519 posts, read 1,024,162 times
Reputation: 929
Quote:
Originally Posted by Supine View Post
During the early 20th Century the factories of New York, Philadelphia, and Milwaukee were not much better than Southern slavery. In fact they were arguably worse conditions to work in than domestic slavery, or slavery in skilled trades, and maybe even agricultural slavery in the cotton fields. Only the rice plantations in the South I'm certain were worse than the Northern factories.

European labor were lured to the American North through the advertisements of jobs and good earnings. Some respects that was true were jobs and money was harder to come by in some of their native lands like Southern Italy and Sicily. But one will note many of these European immigrants stuck in poor, rat infested communities, in factory towns in cities like Pittsburgh, were psychologically depressed. And at some point both men and women working in the factories picked up guns to battle both police and Pinkerton security men hired by the factory owners to crack down on protesting workers. I mean... labor from factories in the U.S. literally got into gun battles with Pinkerton forces.
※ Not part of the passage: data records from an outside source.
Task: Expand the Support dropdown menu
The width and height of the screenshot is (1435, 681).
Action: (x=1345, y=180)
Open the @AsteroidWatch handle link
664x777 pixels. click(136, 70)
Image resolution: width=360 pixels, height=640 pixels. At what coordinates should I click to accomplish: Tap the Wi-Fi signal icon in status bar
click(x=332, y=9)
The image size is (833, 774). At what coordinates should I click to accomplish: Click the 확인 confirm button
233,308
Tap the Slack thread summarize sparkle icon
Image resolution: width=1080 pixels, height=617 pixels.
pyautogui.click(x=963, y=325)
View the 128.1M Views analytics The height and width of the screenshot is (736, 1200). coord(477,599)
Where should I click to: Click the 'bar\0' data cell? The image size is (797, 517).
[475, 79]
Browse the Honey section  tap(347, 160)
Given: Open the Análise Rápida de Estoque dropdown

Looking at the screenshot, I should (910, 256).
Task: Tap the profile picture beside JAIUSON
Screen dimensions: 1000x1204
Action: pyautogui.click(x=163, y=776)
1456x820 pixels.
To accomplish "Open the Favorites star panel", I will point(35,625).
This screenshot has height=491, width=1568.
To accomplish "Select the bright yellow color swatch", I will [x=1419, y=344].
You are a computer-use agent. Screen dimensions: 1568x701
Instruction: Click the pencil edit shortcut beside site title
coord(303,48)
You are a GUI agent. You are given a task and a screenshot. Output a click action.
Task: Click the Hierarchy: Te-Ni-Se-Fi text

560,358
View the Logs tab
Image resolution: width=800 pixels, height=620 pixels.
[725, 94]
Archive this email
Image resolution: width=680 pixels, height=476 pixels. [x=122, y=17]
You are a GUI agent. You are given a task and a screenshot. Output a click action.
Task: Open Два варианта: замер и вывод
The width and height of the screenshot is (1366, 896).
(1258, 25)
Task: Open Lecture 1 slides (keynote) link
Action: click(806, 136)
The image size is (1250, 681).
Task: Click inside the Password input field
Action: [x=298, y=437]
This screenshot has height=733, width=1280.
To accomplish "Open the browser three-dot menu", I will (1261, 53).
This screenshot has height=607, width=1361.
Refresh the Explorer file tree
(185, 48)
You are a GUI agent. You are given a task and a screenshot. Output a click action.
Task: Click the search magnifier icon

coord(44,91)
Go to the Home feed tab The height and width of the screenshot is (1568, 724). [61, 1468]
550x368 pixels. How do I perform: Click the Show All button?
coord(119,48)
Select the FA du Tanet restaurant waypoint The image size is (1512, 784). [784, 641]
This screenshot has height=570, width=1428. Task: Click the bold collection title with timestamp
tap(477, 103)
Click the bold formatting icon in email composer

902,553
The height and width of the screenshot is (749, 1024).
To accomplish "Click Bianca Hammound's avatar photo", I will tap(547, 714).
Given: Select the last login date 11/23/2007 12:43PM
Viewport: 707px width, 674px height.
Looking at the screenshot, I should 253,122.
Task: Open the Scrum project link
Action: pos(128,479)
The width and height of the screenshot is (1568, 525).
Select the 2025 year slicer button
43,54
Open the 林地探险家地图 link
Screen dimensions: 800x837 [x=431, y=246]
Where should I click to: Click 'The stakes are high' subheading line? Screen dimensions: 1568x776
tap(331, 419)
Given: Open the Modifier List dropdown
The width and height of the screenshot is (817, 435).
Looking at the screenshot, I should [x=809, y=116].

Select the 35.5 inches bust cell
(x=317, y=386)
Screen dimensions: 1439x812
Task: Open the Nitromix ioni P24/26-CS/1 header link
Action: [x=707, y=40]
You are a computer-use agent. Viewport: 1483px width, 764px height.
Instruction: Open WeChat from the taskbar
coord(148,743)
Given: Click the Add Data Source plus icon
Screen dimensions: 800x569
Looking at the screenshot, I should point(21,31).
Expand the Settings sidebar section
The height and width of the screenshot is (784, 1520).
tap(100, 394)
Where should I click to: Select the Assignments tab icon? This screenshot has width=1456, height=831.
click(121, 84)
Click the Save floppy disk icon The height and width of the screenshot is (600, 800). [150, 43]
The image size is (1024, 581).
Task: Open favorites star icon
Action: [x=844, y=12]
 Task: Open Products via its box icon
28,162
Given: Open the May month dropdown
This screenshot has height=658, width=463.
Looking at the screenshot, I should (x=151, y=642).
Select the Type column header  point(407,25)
The 8 hour workday (where overtime past 8 hours requires time-and-a-half pay) was purchased in the United States with the blood shed of working men in the Midwest.

Cheap Mexican labor helps drive the U.S. agricultural business today as well. I'm sure you heard it complained by people on the political right and those owning agricultural fields, "Americans won't work on farmers as laborers because they want too much money." They say it in a negative way implying American working class greed.

And The United States and Brazil both pretty much feed the world. These two countries today are the largest agricultural exporters. If the U.S. Federal Government were not subsidizing the U.S. agricultural industry (corporate welfare) Brazil would have already marginalized U.S. agricultural exports. That's even with the United States today being the most advanced nation in agricultural science.

So are you still pushing the argument that slavery built the US? That was the statement I took issue with, but your response doesn't seem to argue that point anymore.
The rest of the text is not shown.